▶ Saved data entries
-- Opening Marker --

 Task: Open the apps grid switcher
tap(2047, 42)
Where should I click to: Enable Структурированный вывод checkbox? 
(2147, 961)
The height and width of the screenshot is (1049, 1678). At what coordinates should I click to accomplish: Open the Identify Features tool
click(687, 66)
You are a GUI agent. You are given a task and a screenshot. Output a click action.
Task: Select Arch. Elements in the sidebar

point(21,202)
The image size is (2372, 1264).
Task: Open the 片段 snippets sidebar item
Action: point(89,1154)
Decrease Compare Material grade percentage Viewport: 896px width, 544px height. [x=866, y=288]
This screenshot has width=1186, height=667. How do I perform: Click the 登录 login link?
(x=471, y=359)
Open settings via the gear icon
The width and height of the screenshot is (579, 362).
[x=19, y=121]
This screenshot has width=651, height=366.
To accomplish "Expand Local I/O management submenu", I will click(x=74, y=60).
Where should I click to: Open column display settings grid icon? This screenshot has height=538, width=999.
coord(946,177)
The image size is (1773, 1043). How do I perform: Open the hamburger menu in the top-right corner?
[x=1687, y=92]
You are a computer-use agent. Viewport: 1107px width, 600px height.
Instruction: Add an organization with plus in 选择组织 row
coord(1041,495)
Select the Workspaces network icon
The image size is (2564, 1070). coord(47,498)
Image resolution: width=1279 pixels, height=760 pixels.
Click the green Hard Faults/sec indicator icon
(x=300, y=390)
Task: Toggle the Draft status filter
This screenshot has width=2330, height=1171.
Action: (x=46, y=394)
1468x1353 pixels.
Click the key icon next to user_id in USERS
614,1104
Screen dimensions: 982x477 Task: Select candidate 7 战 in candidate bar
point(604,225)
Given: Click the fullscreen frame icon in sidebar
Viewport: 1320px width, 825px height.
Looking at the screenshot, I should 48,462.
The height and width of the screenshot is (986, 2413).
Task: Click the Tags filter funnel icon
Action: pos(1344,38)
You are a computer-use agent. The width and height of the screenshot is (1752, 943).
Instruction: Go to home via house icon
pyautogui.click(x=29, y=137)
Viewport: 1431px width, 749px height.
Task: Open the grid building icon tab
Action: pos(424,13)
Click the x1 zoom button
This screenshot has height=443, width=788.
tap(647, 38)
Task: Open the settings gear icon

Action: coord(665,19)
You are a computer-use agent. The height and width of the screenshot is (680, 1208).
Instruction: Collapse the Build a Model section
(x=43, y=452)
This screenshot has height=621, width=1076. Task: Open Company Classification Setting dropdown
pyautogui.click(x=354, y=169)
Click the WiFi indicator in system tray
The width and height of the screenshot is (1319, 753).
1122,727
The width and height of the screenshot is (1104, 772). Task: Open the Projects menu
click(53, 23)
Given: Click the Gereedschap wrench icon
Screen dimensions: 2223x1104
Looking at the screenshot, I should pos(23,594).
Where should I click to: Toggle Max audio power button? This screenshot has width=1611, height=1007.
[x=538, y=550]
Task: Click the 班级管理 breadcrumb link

-- Closing Marker --

▶ TASK STATEMENT
Filter the records for lines holding the string "agent". Copy each one.

▶ WRITTEN ANSWER
You are a GUI agent. You are given a task and a screenshot. Output a click action.
You are a computer-use agent. Viewport: 1107px width, 600px height.
You are a computer-use agent. The width and height of the screenshot is (1752, 943).
You are a computer-use agent. The height and width of the screenshot is (680, 1208).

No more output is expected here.